Pakistani Prime Minister Shehbaz Sharif announced the breakthrough, confirming that both sides have agreed to reopen the critical waterway toll-free. US President Donald Trump echoed the optimism, urging global shipping to resume: “Ships of the World, start your engines. Let the oil flow!” The formal memorandum of understanding (MoU) signing is set for Friday, with possible electronic pre-signatures.

Sharp Drop in Oil Prices

Oil benchmarks plunged on Monday following the announcements. Brent crude, the global benchmark, fell more than 4% to around $83 per barrel, touching two-month lows. West Texas Intermediate (WTI) dropped over 5% toward $80 a barrel. These levels represent a dramatic reversal from peaks above $120–$126 during the conflict, when Iranian actions and the US blockade severely restricted flows through the Strait of Hormuz — a chokepoint carrying about 20% of global oil trade.

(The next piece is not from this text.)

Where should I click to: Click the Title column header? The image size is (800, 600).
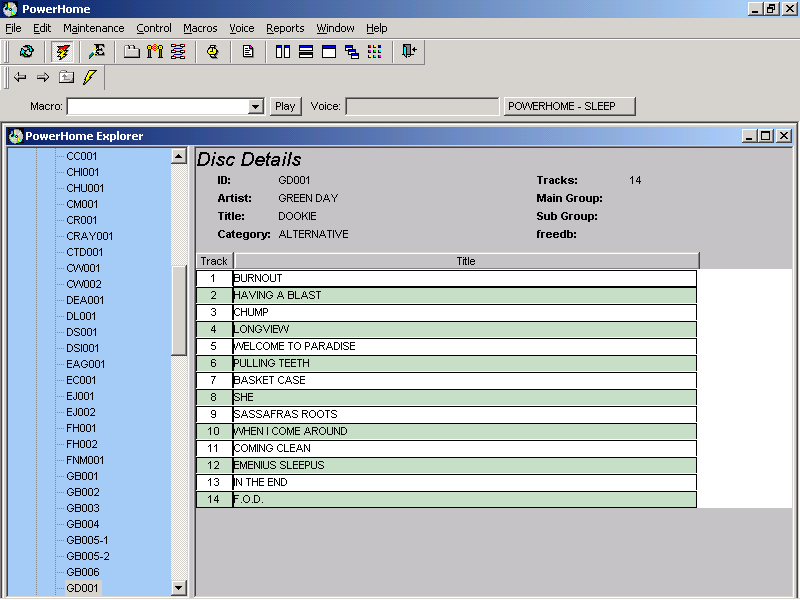(465, 261)
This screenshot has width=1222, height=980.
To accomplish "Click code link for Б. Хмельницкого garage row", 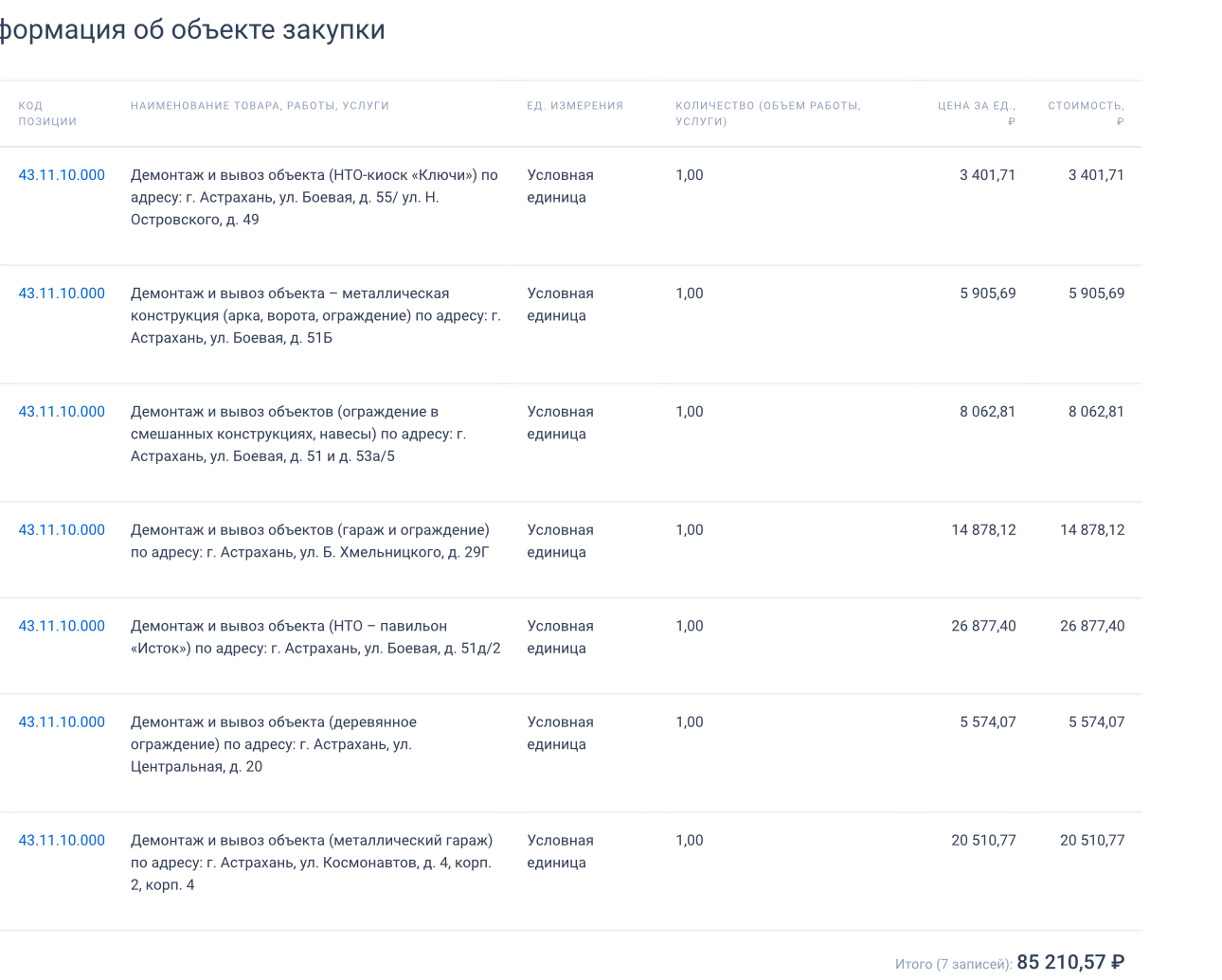I will tap(62, 530).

Analysts predict further softening as tanker traffic resumes, potentially flooding markets with previously bottled-up supply. Energy executives caution that full normalization may take time due to low US strategic reserves and logistical hurdles, but the immediate effect is lower gasoline prices worldwide. For India, which imports over 85% of its crude, this could ease inflation pressures, reduce the import bill, and provide relief to consumers and industries hit hard by recent fuel price spikes.

Equity Markets Rally on Optimism

Global stocks soared in response. Asian markets led the charge: Japan’s Nikkei 225 jumped over 5%, South Korea’s Kospi surged more than 5.5%, while broader MSCI Asia indices gained strongly. US futures also climbed, with Dow Jones futures up nearly 1%, S&P 500 futures rising 1.1%, and Nasdaq futures gaining 1.8%. Bitcoin and other risk assets followed suit.

The relief rally reflects expectations of reduced geopolitical risk premium, lower input costs for businesses, and improved global growth prospects. Sectors sensitive to energy costs — airlines, transportation, manufacturing, and consumer goods — are among the biggest beneficiaries. In contrast, energy stocks faced pressure amid falling crude prices.

Broader Economic Implications

The deal includes provisions for suspending certain sanctions, releasing frozen assets, and initiating talks on Iran’s nuclear program within a 60-day window. These elements could further stabilize markets by improving supply predictability and reducing volatility that has plagued commodities since early 2026.

For emerging markets like India, the positive spillover could be substantial. Lower oil prices typically strengthen the rupee, ease current account deficits, and give the Reserve Bank of India more room for monetary policy support. Kerala, with its reliance on remittances and sensitivity to fuel and import costs, stands to gain from cheaper diesel and petrol, potentially boosting local consumption and curbing inflationary pass-throughs to essentials.

However, analysts warn of lingering risks. Implementation challenges, Israel’s reported reservations on Lebanon-related clauses, and uncertainties around full sanctions relief could cap the upside. Some experts note that while short-term relief is clear, rebuilding trust and verifying compliance will determine longer-term market stability. Gold, often a safe-haven asset, has also seen adjustments amid shifting risk sentiment.

Background of Market Turmoil

The 2026 conflict had driven the largest monthly oil price spikes in recent history, exacerbating global inflation fears and supply chain disruptions. Temporary ceasefires failed to restore confidence until this breakthrough, facilitated by Pakistani mediation and backchannel diplomacy. Markets had priced in prolonged disruption, with floating storage full and alternative routes strained.

As diplomats prepare for the June 19 ceremony, pre-implementation steps are underway. US Vice President JD Vance may attend. Economists view this as a pivotal moment that could avert deeper recessionary pressures from sustained high energy costs.

For Indian businesses and households, the market reaction signals cautious optimism: cheaper energy imports ahead, provided the deal holds. PNI News will continue tracking developments and their direct impact on Kerala and national markets.